The most popular position group in the 2010 NFL Draft was the secondary, with 52 defensive backs selected. There were 48 defensive linemen grabbed and 38 offensive linemen.

Among the underclassmen, the most popular position was defensive backs with 11 and nine wide receivers.

THE CLOCK ON THE WALL SAID

The longest of the seven rounds was the first; it that took three hours, 28 minutes to complete. The shortest round was the third, which took just one hour, 41 minutes.

In all it was an over 14-hour draft before everything wrapped up on Saturday evening.

STARTING WITH “M”

The most popular letter for last names was “M” with 29 players owning a last name starting with that letter. The group ran from WR Marc Mariani, taken in the seventh round by Tennessee to CB Jerome Murphy drafted in the third round by St. Louis.

No players with first names that started with U, X and Z were taken.

THE GATORS AND SEC WIN MOST POPULAR

The Southeastern Conference had 49 players selected in seven rounds, significantly more than any other conference in major college football. The next closest league was the Big 10 Conference with 34, the Atlanta Coast Conference had 31 and the Big 12 finished up with 30 draftees.

The University of Florida had the most players drafted with nine, all in the fifth round or higher. Alabama, Southern California and Oklahoma each had seven players drafted.

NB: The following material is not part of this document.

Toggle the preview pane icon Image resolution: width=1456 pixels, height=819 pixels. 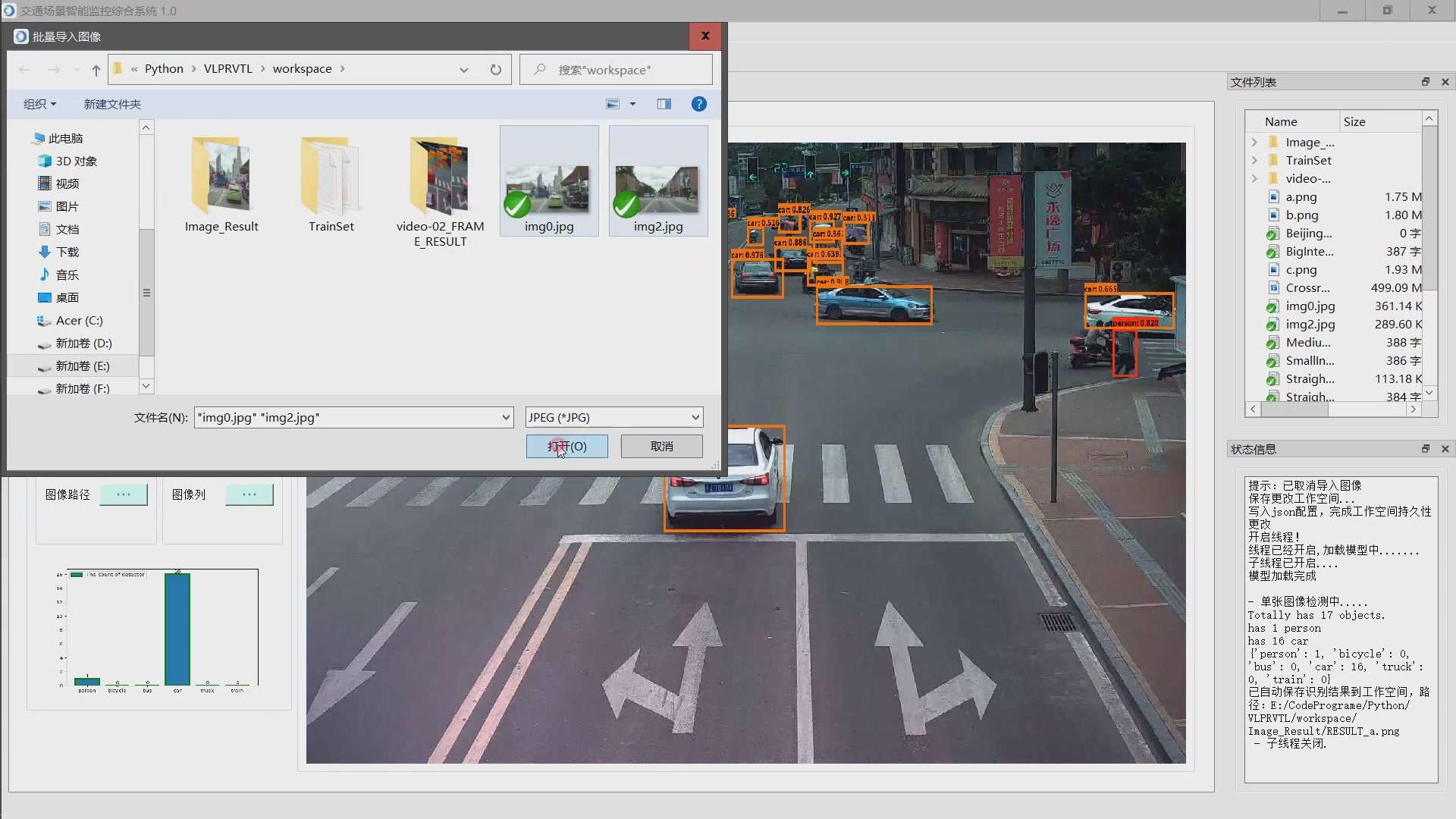[x=664, y=104]
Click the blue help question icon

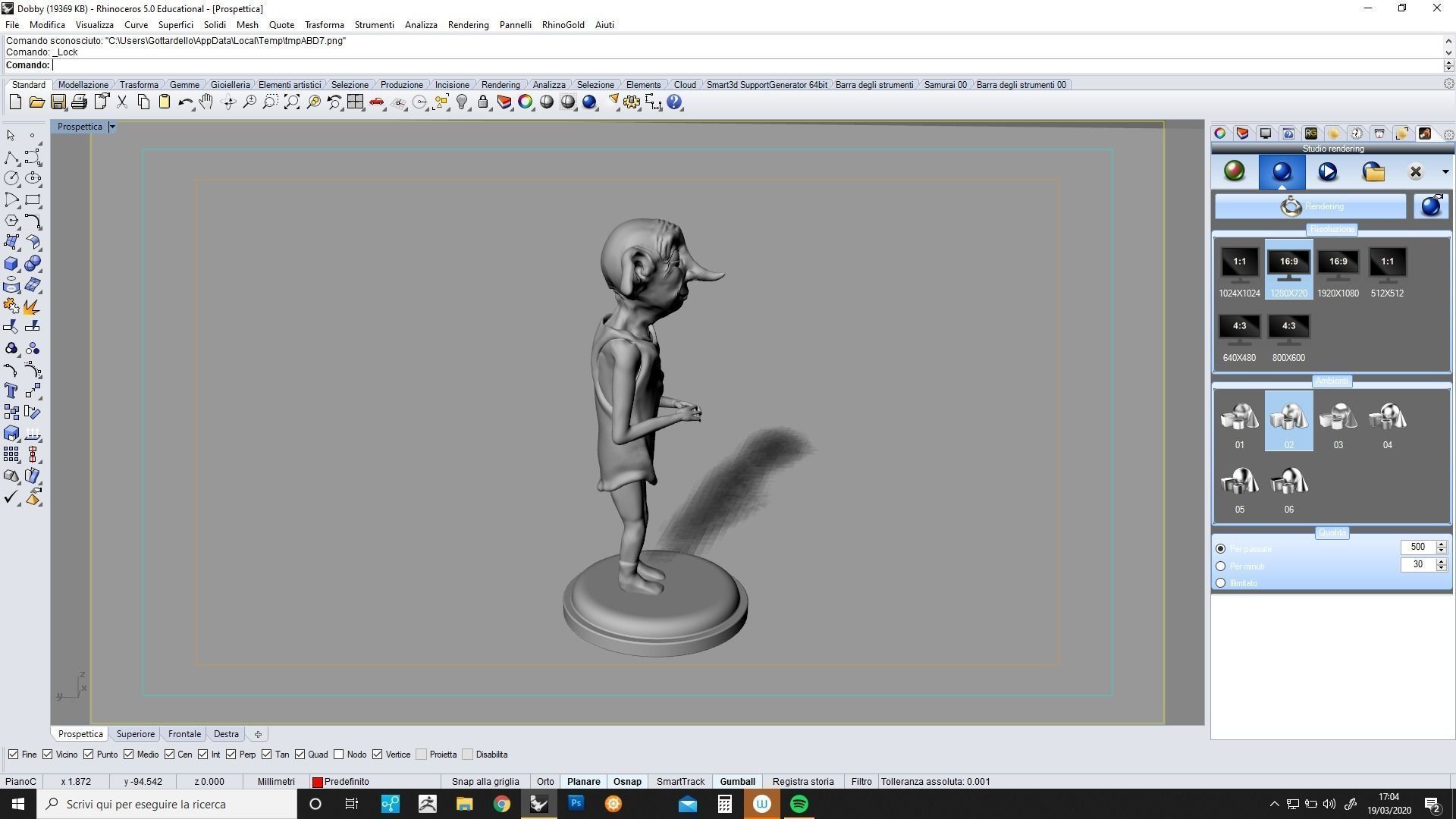pyautogui.click(x=674, y=102)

WE DON’T NEED NO STINKIN’ COMBINE INVITE: University of Tennessee G Jacques McClendon was the highest drafted player who was not invited to the NFL Combine back in February. He was selected in the fourth round, ironically by the Colts.

Overall 39 of the 255 players selected were not invited to Indianapolis for workouts, interviews and testing; that’s 15 percent of the field. McClendon was taken in the fourth round, there were five more non-Combine invitees taken in the fifth, 11 in the sixth and 22 players in the seventh round.

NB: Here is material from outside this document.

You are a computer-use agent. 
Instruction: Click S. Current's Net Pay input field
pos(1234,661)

2 Responses to “Wrapping Up The 2010 NFL Draft”

  • April 27, 2010  - ThunderChief says:

    I still remember the first ever draft televised on ESPN back around 1983 or thereabouts when the late Howard Cosell showed up and was promptly interviewed for his thoughts. Ever the caustic one, Howie looked into the camera to say, “Welcome to this unmitigated farse of what to me is a non-event”.

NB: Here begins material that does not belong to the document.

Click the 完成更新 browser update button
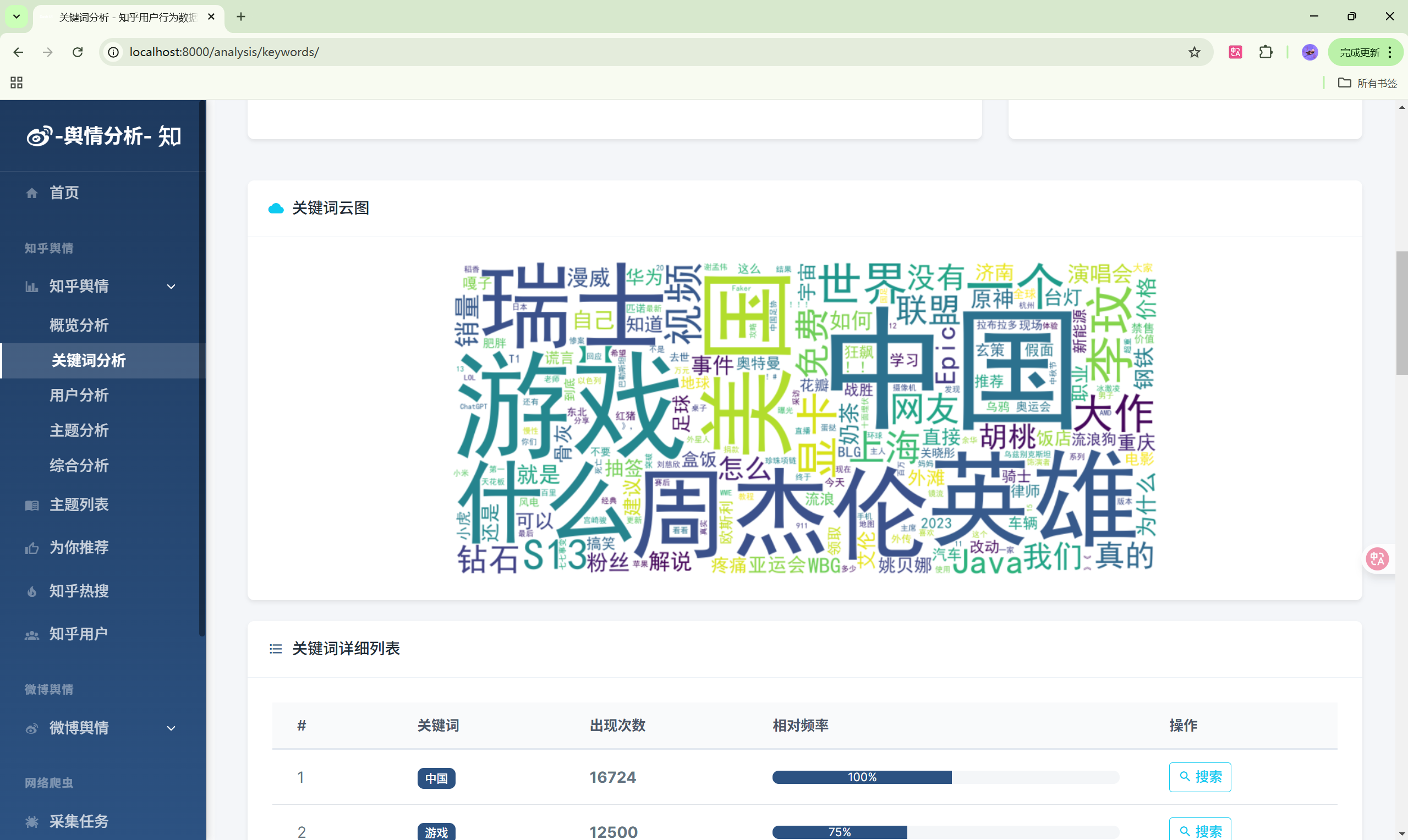The image size is (1408, 840). click(1360, 52)
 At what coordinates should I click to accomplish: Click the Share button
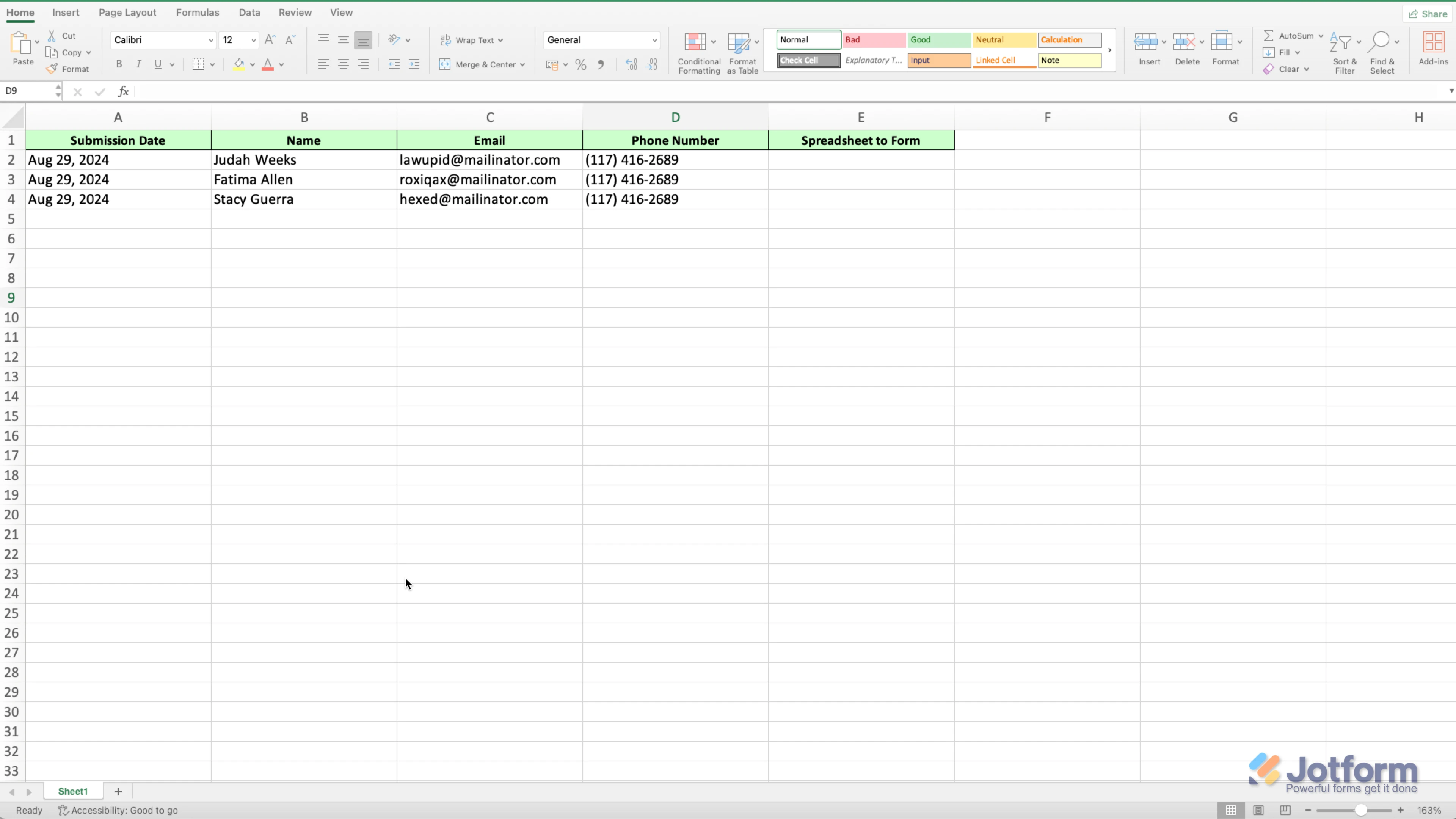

    A little off base with that comment Howie and, not to overstate the obvious, inaccurate. So, we’ve gone from standing over the AP teletype on draft day to what it’s become today. Quite the study in progress and contrasts for the draft over the years.


  • April 27, 2010  - ChiefMedicineMan says:

    I wonder how the ratings compared to Thursday night primetime on the major networks and what was the general reaction of coaches/GM’s/Scouts on the 3 day format.
    My only thought is they should start on Friday night instead.